Poupie : C’est très compliqué cette question car chaque titre à sa propre histoire et sa propre importance. Mais je dirai que le premier titre duquel je suis tombée amoureuse, c’était Ne m’invite pas. Pour la petite histoire, je n’avais pas l’habitude d’écrire mes textes en français et la plupart du temps je me remettais sans cesse en question par rapport à ce que j’écrivais en me demandant si c’était bien ou non. Et pour ce morceau là, c’est le premier texte pour lequel je me suis dit qu’il n’était pas particulièrement bien écrit mais que le message transmis était intéressant et me ressemblait beaucoup. Cette chanson est très importante aussi car je pense qu’elle peut avoir un pouvoir sur d’autres gens. Ce malaise qui est reflété dans ces lignes, c’est quelque chose de très propre à l’humain, le titre aborde des sentiments universels aux travers desquels les gens peuvent se retrouver et je trouvais ça très intéressant.
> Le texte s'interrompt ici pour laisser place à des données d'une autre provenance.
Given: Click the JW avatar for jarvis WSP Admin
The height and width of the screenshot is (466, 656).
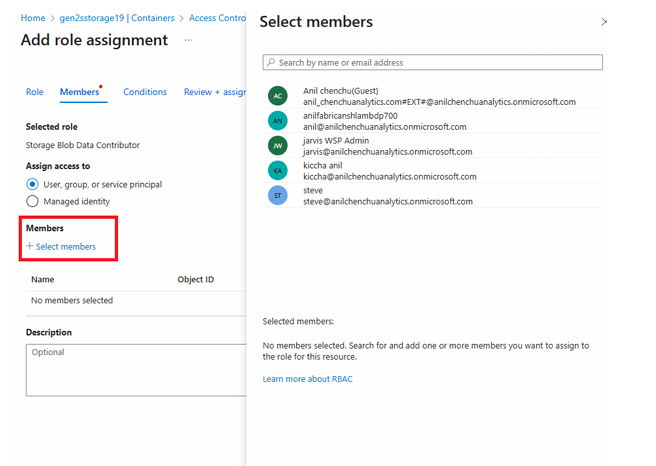Looking at the screenshot, I should (x=278, y=146).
La Vague Parallèle : Quel est le message global de ce premier EP ?

Poupie : Malheureusement, ce serait très égocentrique mais ce serait voici ce que je suis(rires) Pour ce premier EP ainsi que sur l’album à venir, je me suis focalisée sur moi car je découvre ce que c’est que de pouvoir m’exprimer dans ma langue natale pour mettre des mots sur ce que je ressens et ce que je suis.

La Vague Parallèle : Sur The Voice, tu as prouvé ta capacité à nous donner les poils, notamment avec une reprise du morceau Always Remember Us This Way. Sur l’EP on ne retrouve pas forcément une mélancolie comme celle là, doit-on s’attendre à retrouver des balades sur l’album ?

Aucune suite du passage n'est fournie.